A edificação tem três pavimentos em condições instáveis - sendo o térreo ocupado. Os demais apresentam desabamento parcial da estrutura, com risco iminente de colapso de partes das estruturas sobre o pavimento inferior. "Os ocupantes foram instados a deixarem o imóvel e encaminhados ao auxílio social. Mesmo recebendo auxilio moradia da Prefeitura, retornaram irregularmente ao local", informou o órgão, em nota. Foto: Mauro Akin Nassor/CORREIO 'Livramento' O autônomo Alan de Jesus, 35, é um dos moradores mais novos do lugar, onde vive há sete anos. Ele dormia quando os primeiros pedaços do teto começaram a cair. "Eu tomei um susto tão grande. Mas aí parei e pensei: 'melhor esperar todo o barulho acabar, pra poder sair e pedir ajuda'. Na hora, como alagou e faltou luz, eu sabia que se andasse sem enxergar podia tomar um choque, sei lá", relatou ao CORREIO.Depois que não ouviu mais barulho, o autônomo saiu de casa e procurou vizinhos. Ele contou que tanto as equipes de bombeiros quanto a Defesa Civil chegaram no local por volta de 6h. "Foi bem rápido. O pessoal do fundo demorou um pouco mais porque tiveram que quebrar a parede para eles passarem, por causa do risco".

Alan também está triste em ter de deixar o local, onde pagava apenas as contas de água e luz, todas rateadas entre os moradores."A gente não estava aqui porque queria, mas porque não temos como pagar aluguel. Agora, é buscar um familiar ou amigo que dê abrigo, enquanto as coisas se acertam. Sem dúvida, foi um livramento para a gente. E o tempo vai piorar muito, eu sei, não quero nem imaginar continuar aqui".A ideia é que todos os moradores deixem a edificação até o final da tarde desta segunda (25). Como imaginou Alan, a previsão do tempo para os próximos dois dias anunciam risco. Na terça-feira (26), segundo a Codesal, há previsão de pancadas de chuvas fracas e isoladas, principalmente à noite. 
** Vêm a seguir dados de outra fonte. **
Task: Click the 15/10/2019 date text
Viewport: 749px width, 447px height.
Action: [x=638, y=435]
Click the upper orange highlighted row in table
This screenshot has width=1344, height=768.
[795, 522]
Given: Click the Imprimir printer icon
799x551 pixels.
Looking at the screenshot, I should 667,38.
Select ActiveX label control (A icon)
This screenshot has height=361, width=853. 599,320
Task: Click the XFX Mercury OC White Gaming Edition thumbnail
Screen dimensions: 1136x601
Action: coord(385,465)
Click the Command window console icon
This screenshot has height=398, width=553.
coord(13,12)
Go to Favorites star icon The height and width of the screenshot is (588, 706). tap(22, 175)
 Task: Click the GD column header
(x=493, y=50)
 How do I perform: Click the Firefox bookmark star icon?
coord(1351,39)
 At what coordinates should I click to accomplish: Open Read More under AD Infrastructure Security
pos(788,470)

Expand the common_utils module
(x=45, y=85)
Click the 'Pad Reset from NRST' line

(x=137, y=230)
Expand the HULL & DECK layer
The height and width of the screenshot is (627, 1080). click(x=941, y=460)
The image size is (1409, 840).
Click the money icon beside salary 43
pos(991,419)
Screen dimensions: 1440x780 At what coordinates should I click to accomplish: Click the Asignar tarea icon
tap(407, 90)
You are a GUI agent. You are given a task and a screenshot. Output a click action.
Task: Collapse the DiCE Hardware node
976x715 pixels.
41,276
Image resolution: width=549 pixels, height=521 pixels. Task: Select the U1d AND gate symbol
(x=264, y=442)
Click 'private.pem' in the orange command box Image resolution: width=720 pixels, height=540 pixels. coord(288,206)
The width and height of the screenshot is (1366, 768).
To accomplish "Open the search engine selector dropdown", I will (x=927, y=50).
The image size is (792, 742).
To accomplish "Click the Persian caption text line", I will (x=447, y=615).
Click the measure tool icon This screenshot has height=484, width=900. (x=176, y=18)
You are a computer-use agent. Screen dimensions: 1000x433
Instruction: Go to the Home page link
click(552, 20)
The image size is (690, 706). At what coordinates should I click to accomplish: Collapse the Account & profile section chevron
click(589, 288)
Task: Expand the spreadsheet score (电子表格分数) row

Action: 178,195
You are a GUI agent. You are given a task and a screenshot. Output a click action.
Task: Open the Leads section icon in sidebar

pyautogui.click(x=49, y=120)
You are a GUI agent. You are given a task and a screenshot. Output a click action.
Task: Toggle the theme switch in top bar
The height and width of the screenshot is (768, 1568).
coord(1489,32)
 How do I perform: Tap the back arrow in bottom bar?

Para quarta-feira (27), a meteorologia indica previsões ainda mais preocupantes: há tendência de alagamentos e deslizamentos de terra, com pancadas de chuvas fracas a moderadas, a qualquer hora do dia.

Até as 17h, a Codesal havia registrado 302 ocorrências. Por meio de nota, o órgão informou que "foram 35 alagamentos de imóveis, três alagamentos de áreas, 46 ameças de desabamentos, oito ameças de desabamento de muro, 84 ameças de deslisamento, 21 árvores ameaçando cair, três árvores caidas, duas avaliações de área, 21 avaliações de imóveis alagados, três desabamentos de imóveis, seis desabamentos de muro, sete desabamentos parciais 46 deslizamentos de terra, um destelhamento, um galho de árvore caido, um incêndio, três infiltrações, 10 orientações técnicas e uma pista rompida". Não houve registro de feridos.

As maiores totais acumulados de chuvas em 24 horas foram registrados em São Critovão (67,4mm), Mont Serrat (64,2mm), Cosme de Farias (57,3mm), Ilha dos Frades (43,8mm) e Ondina  (41,6mm). A Codesal permanece de plantão 24 horas, atendendo às solicitações pelo telefone gratuito 199.